Board president Jimmy Burns said nobody has presented the board with the agenda item, a matter that White contested. White asked to be on the agenda in May and spoke of concerns he had about technological needs for the district’s teachers.
However, Superintendent Scotty Whittington said White overstepped his bounds by meeting with teachers personally and by visiting the schools on his own. After about 20 minutes of speaking in May, board attorney Nate Armistad stopped White’s comments, Whittington said.
“We’ve been working on our technology needs together,” Whittington said of the administrators and technology director Reggie Matthews. “He was at the budget meeting and we told him what we have the money to pay for. We’ve already been getting equipment in.”

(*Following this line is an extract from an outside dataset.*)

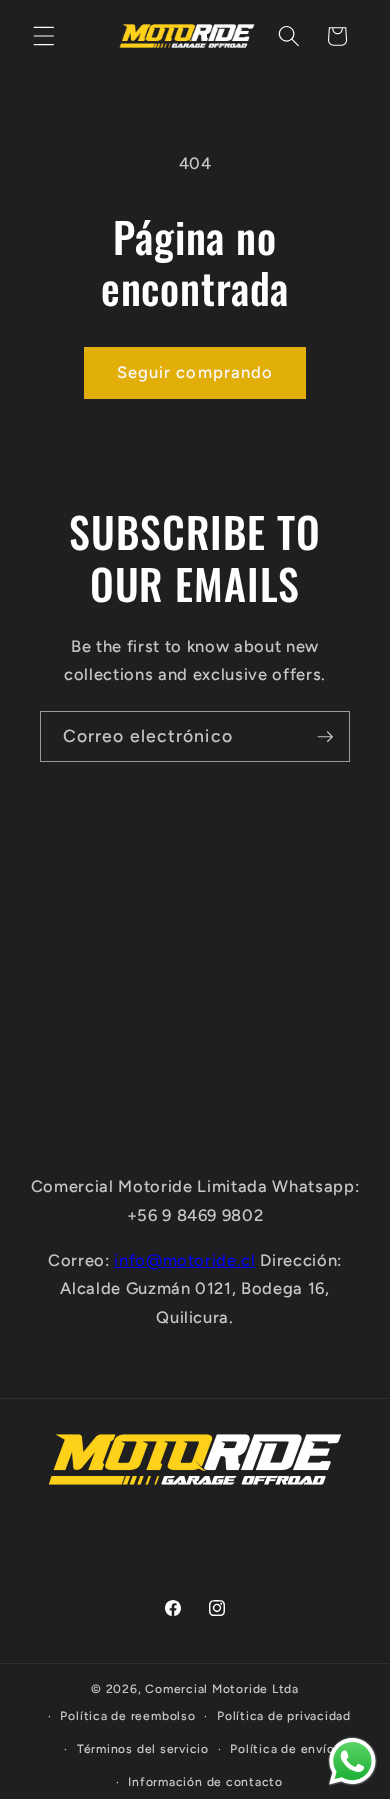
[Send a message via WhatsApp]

Whittington said Matthews will talk to the board at its August meeting and discuss current technology equipment and future needs.
In another contentious matter, a 16th Section hunting land lessee who asked permission to have water and electricity on the property got more than he bargained for.
Mark Dyess of Louisiana, who leases some 590 school-owned acres and said he paid $2,000 above the next-highest bidder, wants to run utilities for a trailer on the property.
However, board president Jimmy Burns told Dyess that “if you put a roof on it (referring to any type of camp), the lease can be renegotiated to get more money for the land.”
Burns said state 16th Section laws demand that districts get as much income as they can for the land they lease.
“You sent the red flag up by asking,” Burns told Dyess. “I have to go after every nickel I can get for this school district.”
Dyess said he asked someone in the district office about the camp before he bid on the lease and was told it would not be a problem.
“I’m not going to pay more for the lease when I already paid $2,000 over the next guy,” Dyess said, adding that he’d give up the lease if it cost him more.
Burns repeated that if the Mississippi Forestry Commission sees a camp on 16th Section land, the board has the right to renegotiate for more lease money.